The miner said in a statement that noone was hurt or at risk of being injured in the Feb. 11 incident. Fortescue is retrofitting 100 huge mining trucks with autonomous haulage systems (AHS) at its remote Chichester hub, aiming to more than double its self-driving fleet.
“This was not the result of any failure of the autonomous system,” Fortescue Chief Executive Elizabeth Gaines said in the statement. The miner is conducting a full investigation into the incident and expects that to conclude in the near future.
“On Monday, 11 February an AHS truck made contact with a parked AHS truck at slow speed,” the statement said, without disclosing the speed at which the moving vehicle was travelling or details of any damage to the trucks. “No manned vehicles or people were involved.”

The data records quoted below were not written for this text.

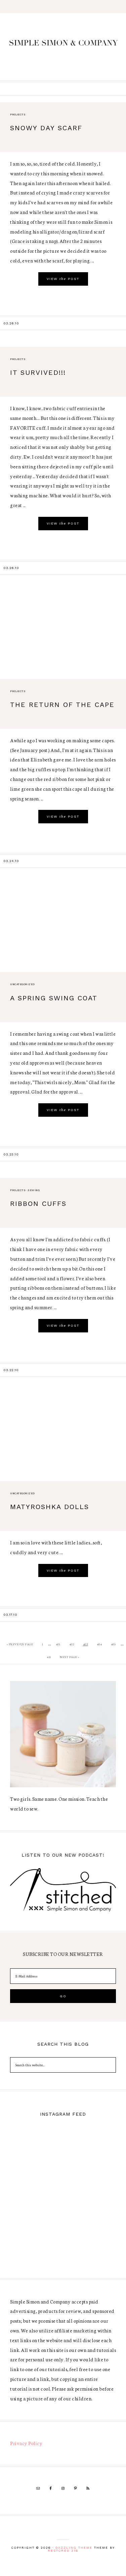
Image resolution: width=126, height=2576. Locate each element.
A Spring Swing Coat (53, 998)
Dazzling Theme (73, 2547)
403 (85, 1644)
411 (49, 1657)
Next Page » (69, 1657)
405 (113, 1644)
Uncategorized (22, 984)
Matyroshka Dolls (49, 1507)
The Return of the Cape (62, 705)
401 (58, 1644)
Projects (18, 114)
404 (99, 1644)
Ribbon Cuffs (38, 1204)
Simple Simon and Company (63, 46)
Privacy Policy (26, 2443)
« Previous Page (20, 1644)
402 (71, 1644)
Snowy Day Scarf (46, 128)
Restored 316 (63, 2550)
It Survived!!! (38, 372)
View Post (63, 279)
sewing (34, 1190)
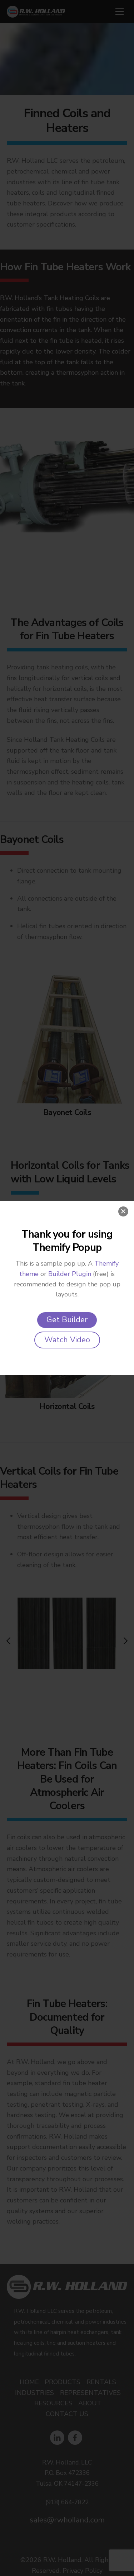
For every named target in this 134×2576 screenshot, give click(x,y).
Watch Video (67, 1339)
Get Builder (67, 1319)
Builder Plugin (69, 1274)
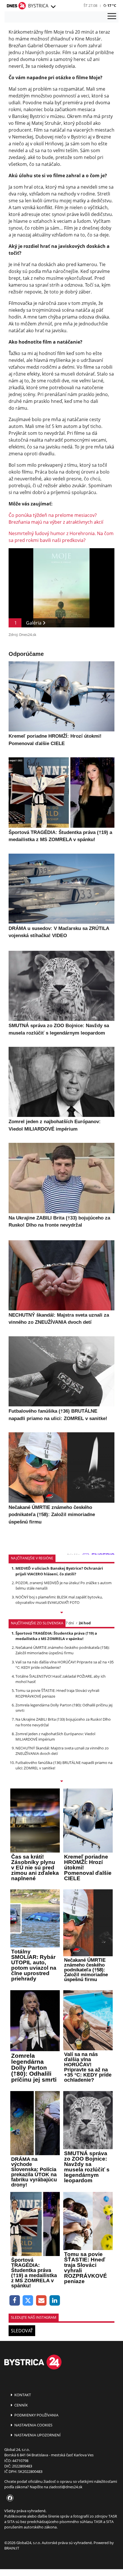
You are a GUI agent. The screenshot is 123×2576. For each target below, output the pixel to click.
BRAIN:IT (11, 2548)
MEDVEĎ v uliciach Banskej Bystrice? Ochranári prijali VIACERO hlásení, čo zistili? (59, 1571)
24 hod (85, 1622)
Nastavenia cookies (32, 2425)
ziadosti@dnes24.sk (65, 2486)
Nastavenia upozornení (37, 2435)
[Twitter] (28, 2300)
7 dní (70, 1622)
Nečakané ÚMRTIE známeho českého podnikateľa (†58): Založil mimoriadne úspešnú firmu (62, 1650)
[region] (52, 6)
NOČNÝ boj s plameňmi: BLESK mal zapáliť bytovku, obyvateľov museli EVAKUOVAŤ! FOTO (59, 1599)
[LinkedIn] (55, 2300)
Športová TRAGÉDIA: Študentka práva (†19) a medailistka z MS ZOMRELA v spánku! (56, 1636)
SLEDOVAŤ (22, 2331)
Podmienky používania (35, 2415)
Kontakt (22, 2394)
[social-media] (8, 2498)
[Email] (41, 2300)
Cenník (20, 2405)
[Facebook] (15, 2300)
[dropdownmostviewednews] (61, 1613)
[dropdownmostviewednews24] (61, 1782)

Analysts said that minor accidents with autonomous vehicles had been reported in the mining industry before. All of Australia’s iron ore miners have transitioned into using some autonomous vehicles to cut costs as they can operate without breaks and drive more efficiently.
“These things happen (across the industry) from time to time,” said UBS analyst Glyn Lawcock in Sydney.
Earlier on Friday the West Australian paper, without citing sources, reported the moving truck backed into the stationary vehicle.
Fortescue, which said its AHS trucks have safely travelled more than 24.7 million kilometres since 2012, declined to comment directly on the West Australian’s report.
A spokesman for the firm, which reports earnings on Feb. 20, said, “We already have a good understanding of the incident and expect the investigation to conclude in the near term.”